Workshop description
This session examines the often-overlooked work that underpins artificial intelligence (AI), from annotating and cleaning data to the technical and emotional effort required to maintain AI systems. While essential, this labor is frequently overlooked or undervalued, and it reflects broader global inequalities as well as gendered and racialized divisions in digital work. The session is divided into two parts: (1) the first is a presentation that introduces these issues and situates invisible labor within wider debates on AI, and (2) the second is a hands-on group workshop where participants reconstruct the production pipeline of well-known datasets.
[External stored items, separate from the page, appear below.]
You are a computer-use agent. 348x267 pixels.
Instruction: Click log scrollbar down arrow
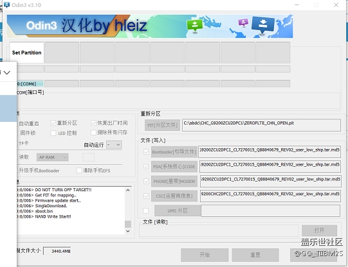click(x=128, y=231)
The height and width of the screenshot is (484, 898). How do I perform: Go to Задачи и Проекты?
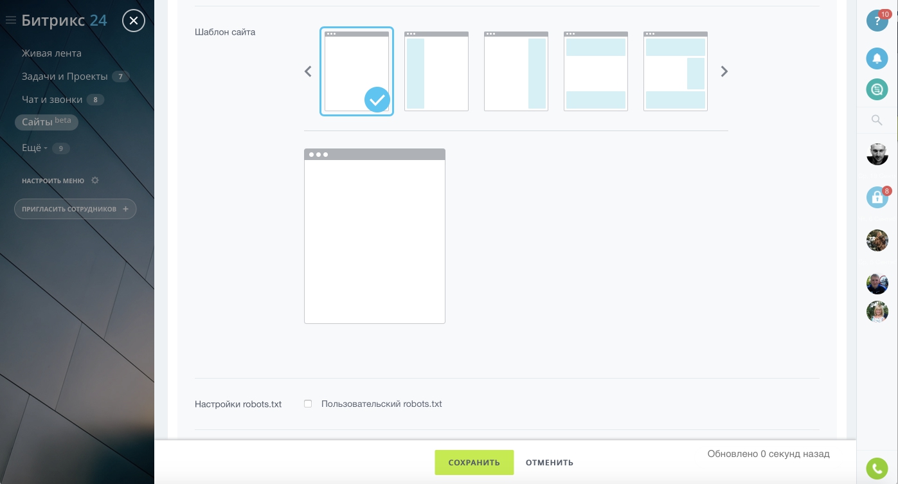(64, 76)
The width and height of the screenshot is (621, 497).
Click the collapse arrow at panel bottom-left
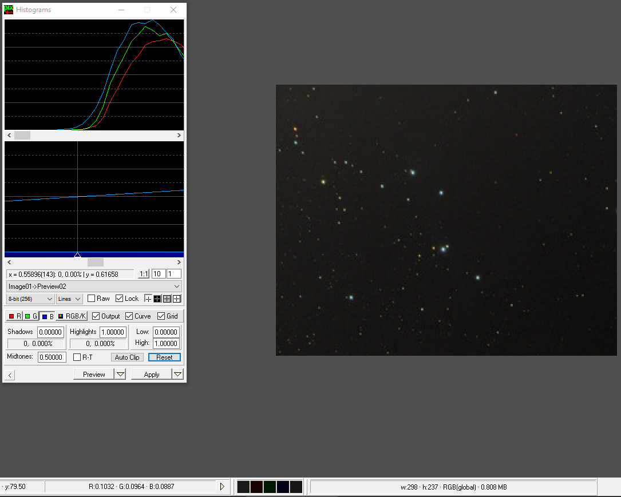[10, 375]
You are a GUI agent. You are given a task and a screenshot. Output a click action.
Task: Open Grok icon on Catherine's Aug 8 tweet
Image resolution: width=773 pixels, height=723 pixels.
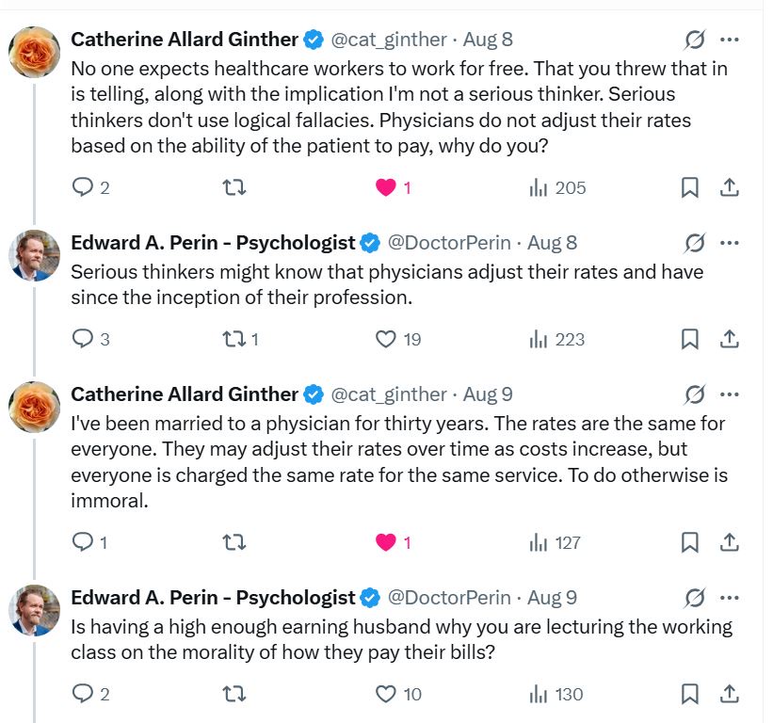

By tracing who collects, annotates, and maintains the data, and under what conditions, the workshop draws attention to the people and practices that are usually hidden in accounts of AI.
Programme
09:00 Presentation by Associate Professor Amir Payberah (KTH Royal Institute of Technology in Sweden)
10:00 Comments
10:15 Workshop
12:15 Lunch (self-funded)
13:15 Afternoon seminar
Amir H. Payberah is an Associate Professor of Computer Science at KTH Royal Institute of Technology in Sweden. He leads the WASP cluster on Legal, Ethical, and Societal Aspects of AI, and founded the Co-Liberative Computing research group. His research explores equity and justice in AI, especially in large language models, by exposing systemic inequalities in technical infrastructures and developing alternatives grounded in co-liberation, justice, and equity.